Saturday was a spectacular, clear San Francisco day so I headed across the Golden Gate Bridge to Fisherman’s Wharf for fresh local Dungeness crab and sourdough bread for my evening crab fest.
First stop, Fishermen’s Grotto No 9, a restaurant and outdoor seafood stand that’s been there for decades. I thought the wharf would be busy with tourists and locals buying crab and enjoying steaming cups of homemade clam chowder on this cold winter morning. Instead, it looked deserted with the exception of a few Japanese tourists.
The fish monger who’s prepared my crab for years was still there. His assistant helped me select a batch of crabs. As he tore them apart, rinsed and cracked the shells, he noted that tourism is off at the wharf and many locals are staying home. “Things are real slow.” One senses a deep public fear of eating seafood from areas affected by the Costco Besan oil spill, despite assurances of safety from scientists.
Perhaps shoppers want to see how those of us who indulge first will fare (your basic sacrificial lambs!). Or they’re more comfortable buying seafood from their local markets that stock crabs caught farther up the coast or out of state. My local Sausalito Mollie Stone’s market ordered 500 pounds of crab for the weekend from Eureka north of San Francisco, and sold 450 pounds by Sunday morning.
It’s not hard to see why this is happening. Local media coverage was intense following the disaster, and lots of grim speculation filled the airwaves when real facts were unavailable. Now we’re being inundated with the legal issues and pending lawsuits that compensate fishermen for lost income—sometime in the future. Let’s remember that these fishermen are suffering financially now, and need our support as they deliver a superior, safe product. In addition to supporting the fleet, shopping at the wharf gives you the pleasure of seeing your food prepared straight off the boat. Supermarkets cannot compete with this freshness.
With my crabs cracked and wrapped, I headed down the street to the Boudin bakery for just-out-of-the-oven sourdough bread—the perfect complement to Dungeness crab. Unlike the cold wharf, Boudin’s was warm, busy and filled with the intoxicating scent of baking bread.

Task description |
According to the account of the Fisherman's Wharf visit, how many pounds of crab had the Sausalito Mollie Stone's market sold by Sunday morning? The items after this sentence are separate material with no connection to the account of the Fisherman's Wharf visit.

Given information |
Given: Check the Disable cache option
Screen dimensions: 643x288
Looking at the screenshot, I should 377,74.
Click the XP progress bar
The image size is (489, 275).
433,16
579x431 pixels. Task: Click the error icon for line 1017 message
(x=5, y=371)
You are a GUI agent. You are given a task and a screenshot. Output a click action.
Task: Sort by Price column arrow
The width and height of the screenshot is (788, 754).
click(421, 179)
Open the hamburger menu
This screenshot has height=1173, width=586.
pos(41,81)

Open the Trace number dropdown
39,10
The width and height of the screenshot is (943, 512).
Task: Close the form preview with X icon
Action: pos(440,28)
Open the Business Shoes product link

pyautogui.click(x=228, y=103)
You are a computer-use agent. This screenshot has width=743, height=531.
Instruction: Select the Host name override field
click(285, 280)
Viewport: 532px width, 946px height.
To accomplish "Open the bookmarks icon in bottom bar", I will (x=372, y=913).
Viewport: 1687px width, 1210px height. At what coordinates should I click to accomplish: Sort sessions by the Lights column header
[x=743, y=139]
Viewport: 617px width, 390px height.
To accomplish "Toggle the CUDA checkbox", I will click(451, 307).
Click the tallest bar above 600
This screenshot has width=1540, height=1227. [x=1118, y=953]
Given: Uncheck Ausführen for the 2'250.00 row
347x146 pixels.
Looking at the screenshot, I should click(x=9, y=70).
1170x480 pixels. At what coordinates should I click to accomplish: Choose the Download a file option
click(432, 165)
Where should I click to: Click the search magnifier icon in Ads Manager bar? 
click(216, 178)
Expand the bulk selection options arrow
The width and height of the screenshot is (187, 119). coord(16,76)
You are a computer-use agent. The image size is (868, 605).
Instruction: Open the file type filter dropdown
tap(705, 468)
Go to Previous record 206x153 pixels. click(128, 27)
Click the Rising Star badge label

Finished task |
450 pounds.